Acompañada por su hijo Álvaro, de 10 años, Suárez, quien fue número 1 en dobles y acumuló 44 títulos en esta categoría, inició una nueva etapa a los 49 años, rodeada del cariño y respeto que ha cosechado a lo largo de su carrera. Su regreso no fue meramente ceremonial, ya que mostró un gran interés en cada aspecto de la preparación de las jugadoras, comenzando con una conferencia de prensa en la que estuvo acompañada por figuras destacadas del tenis argentino.

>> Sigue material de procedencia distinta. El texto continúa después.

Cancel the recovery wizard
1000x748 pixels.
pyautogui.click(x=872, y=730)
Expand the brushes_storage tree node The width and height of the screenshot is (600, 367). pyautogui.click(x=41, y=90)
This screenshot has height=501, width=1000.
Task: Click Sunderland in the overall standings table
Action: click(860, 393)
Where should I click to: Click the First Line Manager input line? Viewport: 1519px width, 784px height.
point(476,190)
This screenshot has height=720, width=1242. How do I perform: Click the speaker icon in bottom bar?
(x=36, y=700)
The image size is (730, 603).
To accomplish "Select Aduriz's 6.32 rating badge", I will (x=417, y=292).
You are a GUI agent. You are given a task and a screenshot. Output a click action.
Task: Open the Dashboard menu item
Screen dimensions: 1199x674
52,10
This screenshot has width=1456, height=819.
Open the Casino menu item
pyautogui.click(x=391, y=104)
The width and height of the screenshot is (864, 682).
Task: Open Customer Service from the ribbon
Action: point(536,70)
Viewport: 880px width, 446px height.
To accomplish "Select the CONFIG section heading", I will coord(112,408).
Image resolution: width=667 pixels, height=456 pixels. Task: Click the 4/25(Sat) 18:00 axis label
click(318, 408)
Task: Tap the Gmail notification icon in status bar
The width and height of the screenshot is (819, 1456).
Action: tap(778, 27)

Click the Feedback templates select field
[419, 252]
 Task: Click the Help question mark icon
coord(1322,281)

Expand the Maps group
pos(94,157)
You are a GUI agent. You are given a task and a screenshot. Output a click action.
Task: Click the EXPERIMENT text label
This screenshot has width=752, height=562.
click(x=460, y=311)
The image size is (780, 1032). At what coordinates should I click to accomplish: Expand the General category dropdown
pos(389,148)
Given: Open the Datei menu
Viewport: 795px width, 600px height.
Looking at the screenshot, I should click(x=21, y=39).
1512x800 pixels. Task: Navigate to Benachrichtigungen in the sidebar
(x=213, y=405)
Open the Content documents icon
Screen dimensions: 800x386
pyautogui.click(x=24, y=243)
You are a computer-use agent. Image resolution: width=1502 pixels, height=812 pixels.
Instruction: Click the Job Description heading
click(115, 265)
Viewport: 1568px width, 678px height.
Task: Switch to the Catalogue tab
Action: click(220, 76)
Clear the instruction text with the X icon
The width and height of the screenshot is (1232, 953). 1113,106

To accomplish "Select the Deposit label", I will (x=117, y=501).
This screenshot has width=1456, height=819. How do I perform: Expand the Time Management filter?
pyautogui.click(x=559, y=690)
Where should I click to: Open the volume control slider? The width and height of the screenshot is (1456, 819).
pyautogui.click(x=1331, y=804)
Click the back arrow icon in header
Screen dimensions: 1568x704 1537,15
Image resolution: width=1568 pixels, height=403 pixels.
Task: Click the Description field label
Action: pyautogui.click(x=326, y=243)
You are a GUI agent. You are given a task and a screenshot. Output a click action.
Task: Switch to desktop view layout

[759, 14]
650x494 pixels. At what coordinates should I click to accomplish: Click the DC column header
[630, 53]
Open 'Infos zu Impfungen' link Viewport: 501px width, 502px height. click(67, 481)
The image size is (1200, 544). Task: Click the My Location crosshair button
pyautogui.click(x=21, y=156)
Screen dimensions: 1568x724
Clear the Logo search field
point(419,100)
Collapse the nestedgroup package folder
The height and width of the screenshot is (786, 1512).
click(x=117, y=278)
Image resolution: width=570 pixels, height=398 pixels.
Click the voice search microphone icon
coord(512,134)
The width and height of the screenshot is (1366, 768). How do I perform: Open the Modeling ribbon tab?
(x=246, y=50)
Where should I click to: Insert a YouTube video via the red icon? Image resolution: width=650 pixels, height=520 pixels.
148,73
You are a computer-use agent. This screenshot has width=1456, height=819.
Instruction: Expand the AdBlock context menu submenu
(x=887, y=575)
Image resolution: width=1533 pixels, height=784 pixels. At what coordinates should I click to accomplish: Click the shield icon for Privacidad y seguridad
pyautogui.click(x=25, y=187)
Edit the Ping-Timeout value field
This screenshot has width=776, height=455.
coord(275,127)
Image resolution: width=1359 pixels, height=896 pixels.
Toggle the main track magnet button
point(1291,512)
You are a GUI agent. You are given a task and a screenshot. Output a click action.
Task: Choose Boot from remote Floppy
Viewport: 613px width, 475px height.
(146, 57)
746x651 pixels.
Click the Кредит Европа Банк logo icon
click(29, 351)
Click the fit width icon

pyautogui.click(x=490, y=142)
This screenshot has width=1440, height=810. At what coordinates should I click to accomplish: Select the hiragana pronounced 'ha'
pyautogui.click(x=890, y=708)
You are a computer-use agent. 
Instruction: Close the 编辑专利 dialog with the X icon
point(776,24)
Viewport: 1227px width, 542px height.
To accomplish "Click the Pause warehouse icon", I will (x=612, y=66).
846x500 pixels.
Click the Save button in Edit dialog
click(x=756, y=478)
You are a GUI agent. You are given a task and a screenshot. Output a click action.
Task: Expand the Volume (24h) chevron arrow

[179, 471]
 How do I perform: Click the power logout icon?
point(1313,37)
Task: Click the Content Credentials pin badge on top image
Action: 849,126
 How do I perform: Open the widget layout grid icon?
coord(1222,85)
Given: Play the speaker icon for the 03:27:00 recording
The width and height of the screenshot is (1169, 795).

Las miradas de las jugadoras, entre las que se encontraban Nadia Podoroska y Julia Riera, estaban puestas en Suárez, quien, desde sus inicios en Pergamino hasta convertirse en una figura emblemática del tenis femenino, ha enfrentado numerosos desafíos. "Estoy muy emocionada y asumo este rol con gran responsabilidad", afirmó Suárez, consciente de que su tarea va más allá de lo técnico, buscando construir una sólida identidad de equipo y potenciar a las jugadoras en su camino hacia la élite del tenis.